▶ THE TASK
Count how many lines in the entries below contain the string "Identify", and reply with that number alone.

(Word and element location records)
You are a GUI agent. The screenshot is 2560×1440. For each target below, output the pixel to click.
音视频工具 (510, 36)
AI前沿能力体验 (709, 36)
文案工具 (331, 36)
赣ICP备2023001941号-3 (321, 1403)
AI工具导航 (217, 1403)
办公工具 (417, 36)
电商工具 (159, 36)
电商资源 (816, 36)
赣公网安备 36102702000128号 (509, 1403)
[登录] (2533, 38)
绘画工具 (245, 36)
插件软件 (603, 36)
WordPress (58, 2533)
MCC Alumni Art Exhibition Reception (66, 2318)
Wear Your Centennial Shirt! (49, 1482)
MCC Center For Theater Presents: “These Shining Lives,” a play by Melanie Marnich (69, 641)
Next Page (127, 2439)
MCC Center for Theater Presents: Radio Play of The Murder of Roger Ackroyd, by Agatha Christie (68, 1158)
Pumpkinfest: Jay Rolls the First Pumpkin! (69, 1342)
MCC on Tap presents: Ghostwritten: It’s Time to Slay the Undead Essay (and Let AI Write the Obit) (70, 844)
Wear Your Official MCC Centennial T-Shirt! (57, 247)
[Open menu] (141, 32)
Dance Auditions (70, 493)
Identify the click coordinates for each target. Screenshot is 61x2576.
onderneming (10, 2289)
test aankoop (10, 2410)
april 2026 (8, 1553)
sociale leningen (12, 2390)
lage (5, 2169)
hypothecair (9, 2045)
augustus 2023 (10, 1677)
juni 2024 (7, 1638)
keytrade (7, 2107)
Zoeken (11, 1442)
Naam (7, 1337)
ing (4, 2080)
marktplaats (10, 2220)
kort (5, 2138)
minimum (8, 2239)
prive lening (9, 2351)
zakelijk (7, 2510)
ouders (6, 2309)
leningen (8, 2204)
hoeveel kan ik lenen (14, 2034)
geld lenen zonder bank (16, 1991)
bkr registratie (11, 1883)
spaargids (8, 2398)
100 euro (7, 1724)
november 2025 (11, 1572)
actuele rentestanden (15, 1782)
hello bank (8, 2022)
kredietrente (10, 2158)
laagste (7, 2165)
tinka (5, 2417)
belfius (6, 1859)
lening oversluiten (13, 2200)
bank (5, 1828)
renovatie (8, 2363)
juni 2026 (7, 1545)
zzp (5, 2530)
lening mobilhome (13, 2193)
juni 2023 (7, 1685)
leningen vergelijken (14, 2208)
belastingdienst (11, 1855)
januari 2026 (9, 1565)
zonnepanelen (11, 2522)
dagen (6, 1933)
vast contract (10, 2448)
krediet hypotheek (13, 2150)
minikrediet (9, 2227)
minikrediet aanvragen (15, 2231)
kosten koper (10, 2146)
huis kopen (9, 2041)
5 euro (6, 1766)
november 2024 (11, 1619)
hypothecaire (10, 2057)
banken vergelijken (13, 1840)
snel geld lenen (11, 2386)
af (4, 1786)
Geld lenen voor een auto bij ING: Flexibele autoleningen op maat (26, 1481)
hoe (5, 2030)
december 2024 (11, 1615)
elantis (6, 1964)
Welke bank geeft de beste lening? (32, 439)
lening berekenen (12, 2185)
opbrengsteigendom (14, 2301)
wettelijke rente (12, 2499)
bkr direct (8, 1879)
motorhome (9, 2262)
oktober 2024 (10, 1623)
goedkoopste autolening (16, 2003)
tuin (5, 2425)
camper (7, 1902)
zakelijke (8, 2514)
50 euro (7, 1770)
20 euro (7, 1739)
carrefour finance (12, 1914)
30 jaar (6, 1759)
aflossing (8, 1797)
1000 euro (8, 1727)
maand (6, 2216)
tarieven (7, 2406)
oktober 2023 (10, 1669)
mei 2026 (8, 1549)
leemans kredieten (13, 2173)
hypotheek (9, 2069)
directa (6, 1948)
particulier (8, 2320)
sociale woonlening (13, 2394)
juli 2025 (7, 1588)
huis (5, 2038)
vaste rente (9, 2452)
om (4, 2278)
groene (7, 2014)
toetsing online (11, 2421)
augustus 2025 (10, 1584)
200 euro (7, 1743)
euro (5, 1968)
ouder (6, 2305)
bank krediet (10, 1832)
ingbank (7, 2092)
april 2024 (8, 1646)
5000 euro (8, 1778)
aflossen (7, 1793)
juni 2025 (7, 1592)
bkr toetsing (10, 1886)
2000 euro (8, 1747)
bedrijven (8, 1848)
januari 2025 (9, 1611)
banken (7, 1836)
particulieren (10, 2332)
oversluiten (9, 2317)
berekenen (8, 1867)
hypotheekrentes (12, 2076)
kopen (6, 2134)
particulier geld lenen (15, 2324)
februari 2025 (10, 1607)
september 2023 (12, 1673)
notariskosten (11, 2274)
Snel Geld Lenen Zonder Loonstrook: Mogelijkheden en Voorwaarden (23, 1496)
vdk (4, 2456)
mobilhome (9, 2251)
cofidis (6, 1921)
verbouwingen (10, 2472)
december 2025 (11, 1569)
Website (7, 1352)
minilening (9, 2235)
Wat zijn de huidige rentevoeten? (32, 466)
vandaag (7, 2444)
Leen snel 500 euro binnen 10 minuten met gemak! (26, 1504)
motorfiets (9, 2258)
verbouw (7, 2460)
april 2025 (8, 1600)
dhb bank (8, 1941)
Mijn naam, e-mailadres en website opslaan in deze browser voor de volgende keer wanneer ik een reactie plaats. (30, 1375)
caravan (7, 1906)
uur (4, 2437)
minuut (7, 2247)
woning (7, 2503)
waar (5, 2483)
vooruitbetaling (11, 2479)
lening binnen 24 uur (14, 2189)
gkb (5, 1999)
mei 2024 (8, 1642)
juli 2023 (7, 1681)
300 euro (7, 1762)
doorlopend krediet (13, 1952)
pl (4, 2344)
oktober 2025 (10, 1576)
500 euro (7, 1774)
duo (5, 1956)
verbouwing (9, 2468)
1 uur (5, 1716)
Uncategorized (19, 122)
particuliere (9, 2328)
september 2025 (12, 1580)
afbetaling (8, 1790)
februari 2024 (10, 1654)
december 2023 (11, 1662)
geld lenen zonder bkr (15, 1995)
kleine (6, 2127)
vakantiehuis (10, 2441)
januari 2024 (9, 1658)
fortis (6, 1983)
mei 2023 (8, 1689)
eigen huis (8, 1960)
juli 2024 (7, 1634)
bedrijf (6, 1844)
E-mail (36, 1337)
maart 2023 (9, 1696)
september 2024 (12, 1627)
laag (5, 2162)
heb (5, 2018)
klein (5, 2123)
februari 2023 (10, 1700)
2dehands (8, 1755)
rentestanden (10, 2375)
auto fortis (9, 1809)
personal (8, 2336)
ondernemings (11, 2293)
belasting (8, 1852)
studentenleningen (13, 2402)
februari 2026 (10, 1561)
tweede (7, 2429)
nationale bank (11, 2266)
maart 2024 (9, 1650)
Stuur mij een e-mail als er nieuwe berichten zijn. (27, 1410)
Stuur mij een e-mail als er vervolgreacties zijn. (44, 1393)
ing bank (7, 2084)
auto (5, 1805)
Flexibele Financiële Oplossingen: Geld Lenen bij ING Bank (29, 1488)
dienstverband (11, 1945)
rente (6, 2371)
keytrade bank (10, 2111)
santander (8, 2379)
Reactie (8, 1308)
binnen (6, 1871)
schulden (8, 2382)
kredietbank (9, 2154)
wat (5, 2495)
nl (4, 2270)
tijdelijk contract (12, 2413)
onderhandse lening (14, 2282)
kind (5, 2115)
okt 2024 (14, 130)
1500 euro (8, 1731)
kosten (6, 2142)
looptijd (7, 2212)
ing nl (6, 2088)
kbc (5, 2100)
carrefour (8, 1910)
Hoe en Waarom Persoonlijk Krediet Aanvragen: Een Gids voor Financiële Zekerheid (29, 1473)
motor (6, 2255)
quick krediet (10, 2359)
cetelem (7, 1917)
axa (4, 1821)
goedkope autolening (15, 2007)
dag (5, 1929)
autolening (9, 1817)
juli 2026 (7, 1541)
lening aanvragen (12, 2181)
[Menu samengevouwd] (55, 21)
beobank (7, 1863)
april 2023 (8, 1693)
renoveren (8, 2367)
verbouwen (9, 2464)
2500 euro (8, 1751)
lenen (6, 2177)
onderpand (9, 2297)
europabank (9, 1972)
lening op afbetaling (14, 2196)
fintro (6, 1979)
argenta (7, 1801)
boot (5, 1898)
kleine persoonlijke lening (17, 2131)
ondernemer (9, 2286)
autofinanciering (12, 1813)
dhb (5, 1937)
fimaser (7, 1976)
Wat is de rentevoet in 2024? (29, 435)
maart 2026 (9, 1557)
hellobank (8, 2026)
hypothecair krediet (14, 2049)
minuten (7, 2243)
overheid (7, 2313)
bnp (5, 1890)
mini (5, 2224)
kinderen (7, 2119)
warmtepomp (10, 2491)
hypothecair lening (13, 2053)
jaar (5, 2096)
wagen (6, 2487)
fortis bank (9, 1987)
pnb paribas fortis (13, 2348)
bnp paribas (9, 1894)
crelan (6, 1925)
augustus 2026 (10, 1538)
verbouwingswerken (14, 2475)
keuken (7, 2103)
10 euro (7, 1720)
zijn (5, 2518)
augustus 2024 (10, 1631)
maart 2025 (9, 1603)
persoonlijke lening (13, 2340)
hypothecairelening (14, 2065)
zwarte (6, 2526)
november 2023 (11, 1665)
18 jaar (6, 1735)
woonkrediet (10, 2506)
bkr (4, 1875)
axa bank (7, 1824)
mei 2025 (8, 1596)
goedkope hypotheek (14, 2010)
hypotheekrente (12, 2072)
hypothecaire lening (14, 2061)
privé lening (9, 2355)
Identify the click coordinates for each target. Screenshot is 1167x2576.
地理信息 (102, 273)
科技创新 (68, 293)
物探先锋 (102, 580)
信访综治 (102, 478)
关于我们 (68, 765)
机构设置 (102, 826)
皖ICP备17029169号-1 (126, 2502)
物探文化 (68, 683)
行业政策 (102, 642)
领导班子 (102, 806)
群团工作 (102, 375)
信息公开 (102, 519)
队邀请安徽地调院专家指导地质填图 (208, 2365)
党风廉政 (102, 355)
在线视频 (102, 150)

▶ RESULT FOR THIS EXERCISE
2